Item not found while performing a Pyspark dataframe union and and writing it on a csv file

Question

Within the code I'm developing, I create a dataframe and need to join it to an existing one within a Google Cloud Storage bucket. If the dataframe is present (if count > 0), I am going to perform a union between the dataframe I obtained with the logic in my script and the dataframe I read. Having done that, I go to write with overwrite mode to the path of the previously read dataframe.

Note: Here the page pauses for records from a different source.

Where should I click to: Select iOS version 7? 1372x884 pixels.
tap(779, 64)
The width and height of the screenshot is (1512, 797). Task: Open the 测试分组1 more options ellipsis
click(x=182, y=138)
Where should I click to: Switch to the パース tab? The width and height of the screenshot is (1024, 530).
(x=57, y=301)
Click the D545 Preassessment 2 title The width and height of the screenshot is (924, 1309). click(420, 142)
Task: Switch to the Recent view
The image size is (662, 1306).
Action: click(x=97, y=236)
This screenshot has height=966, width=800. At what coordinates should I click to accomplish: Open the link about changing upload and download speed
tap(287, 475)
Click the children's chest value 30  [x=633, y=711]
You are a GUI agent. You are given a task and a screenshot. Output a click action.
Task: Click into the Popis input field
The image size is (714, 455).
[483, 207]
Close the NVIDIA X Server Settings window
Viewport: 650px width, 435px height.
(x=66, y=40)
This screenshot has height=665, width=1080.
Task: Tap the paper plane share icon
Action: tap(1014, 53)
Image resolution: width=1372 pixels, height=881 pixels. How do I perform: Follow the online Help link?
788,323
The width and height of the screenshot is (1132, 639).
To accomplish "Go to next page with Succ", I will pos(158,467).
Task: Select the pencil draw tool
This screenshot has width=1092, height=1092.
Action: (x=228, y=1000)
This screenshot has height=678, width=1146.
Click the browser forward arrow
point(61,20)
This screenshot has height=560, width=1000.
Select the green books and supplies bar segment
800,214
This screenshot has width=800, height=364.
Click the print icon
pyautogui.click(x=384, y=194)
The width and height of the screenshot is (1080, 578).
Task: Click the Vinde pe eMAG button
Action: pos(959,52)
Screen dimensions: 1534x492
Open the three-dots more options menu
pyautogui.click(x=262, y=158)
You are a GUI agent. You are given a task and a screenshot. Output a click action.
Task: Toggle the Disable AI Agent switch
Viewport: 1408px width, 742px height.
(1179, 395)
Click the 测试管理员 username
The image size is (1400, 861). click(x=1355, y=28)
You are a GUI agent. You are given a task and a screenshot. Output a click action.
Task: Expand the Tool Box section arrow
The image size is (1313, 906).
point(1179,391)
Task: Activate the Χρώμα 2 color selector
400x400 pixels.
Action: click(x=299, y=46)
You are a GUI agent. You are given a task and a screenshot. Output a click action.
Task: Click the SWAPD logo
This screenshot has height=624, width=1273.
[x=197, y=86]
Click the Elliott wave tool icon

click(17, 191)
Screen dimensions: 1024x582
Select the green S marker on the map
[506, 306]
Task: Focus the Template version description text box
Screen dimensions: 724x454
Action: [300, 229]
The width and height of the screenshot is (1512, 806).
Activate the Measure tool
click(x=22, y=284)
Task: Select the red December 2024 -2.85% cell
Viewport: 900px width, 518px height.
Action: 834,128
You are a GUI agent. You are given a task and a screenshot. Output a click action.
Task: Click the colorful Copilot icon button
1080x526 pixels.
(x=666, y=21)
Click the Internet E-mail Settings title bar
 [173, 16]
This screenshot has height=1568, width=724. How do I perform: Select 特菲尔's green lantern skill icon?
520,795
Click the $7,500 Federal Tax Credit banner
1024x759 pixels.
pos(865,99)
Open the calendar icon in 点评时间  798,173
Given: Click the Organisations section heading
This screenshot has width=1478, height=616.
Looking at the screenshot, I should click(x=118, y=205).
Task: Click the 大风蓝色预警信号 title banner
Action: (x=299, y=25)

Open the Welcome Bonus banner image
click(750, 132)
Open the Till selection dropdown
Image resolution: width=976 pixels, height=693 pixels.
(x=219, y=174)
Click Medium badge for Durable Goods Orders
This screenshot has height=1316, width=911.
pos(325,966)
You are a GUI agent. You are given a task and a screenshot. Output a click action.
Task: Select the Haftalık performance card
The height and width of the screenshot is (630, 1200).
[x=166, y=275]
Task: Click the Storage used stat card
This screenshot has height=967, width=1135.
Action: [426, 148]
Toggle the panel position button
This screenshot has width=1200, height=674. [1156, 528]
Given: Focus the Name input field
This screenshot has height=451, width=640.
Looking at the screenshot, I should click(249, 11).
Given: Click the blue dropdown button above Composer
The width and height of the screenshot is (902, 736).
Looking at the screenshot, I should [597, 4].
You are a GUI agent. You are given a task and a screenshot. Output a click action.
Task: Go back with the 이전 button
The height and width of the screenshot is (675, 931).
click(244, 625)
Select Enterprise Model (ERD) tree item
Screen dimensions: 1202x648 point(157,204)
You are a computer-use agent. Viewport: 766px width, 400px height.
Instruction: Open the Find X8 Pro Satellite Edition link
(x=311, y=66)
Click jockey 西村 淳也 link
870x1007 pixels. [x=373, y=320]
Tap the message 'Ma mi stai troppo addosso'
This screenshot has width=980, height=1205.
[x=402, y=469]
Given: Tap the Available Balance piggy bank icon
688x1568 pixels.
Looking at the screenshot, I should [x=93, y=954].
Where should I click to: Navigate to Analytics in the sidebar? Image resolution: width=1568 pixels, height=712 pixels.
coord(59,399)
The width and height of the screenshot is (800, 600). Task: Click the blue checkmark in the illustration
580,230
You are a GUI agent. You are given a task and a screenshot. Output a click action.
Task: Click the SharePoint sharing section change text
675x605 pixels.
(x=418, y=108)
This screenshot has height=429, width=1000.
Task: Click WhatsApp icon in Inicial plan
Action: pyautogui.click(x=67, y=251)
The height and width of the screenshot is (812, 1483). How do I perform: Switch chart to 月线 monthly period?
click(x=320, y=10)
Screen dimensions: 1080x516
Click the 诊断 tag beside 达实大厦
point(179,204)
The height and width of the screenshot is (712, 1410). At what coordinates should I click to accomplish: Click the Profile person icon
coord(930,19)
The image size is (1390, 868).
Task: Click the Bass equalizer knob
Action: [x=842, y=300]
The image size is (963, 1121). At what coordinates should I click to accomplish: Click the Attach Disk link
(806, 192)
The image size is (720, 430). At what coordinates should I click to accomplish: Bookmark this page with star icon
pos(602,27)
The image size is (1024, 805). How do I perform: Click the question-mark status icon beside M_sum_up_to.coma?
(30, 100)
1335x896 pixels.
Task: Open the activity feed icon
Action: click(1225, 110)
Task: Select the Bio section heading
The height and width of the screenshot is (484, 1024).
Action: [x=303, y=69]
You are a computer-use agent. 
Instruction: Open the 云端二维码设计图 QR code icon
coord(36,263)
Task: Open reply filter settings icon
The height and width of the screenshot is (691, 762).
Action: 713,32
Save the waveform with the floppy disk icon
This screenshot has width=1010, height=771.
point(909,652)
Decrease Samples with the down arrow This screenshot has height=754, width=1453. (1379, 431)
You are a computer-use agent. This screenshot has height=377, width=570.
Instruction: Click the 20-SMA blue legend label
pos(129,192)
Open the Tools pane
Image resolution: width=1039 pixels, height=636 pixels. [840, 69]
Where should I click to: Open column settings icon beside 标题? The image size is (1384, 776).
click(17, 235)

newDf is the dataframe obtained from the logic of my code, count is a variable that tells me if the file is present
if count > 0:
    df = spark.read.option('header', 'true').csv(path)
    dfUnion = df.union(newDf).dropDuplicates(["tempColumn"])
    dfUnion.write.mode("overwrite").option("header", "true").csv(path)
else:
    newDf .write.mode("overwrite").option("header", "true").csv(path)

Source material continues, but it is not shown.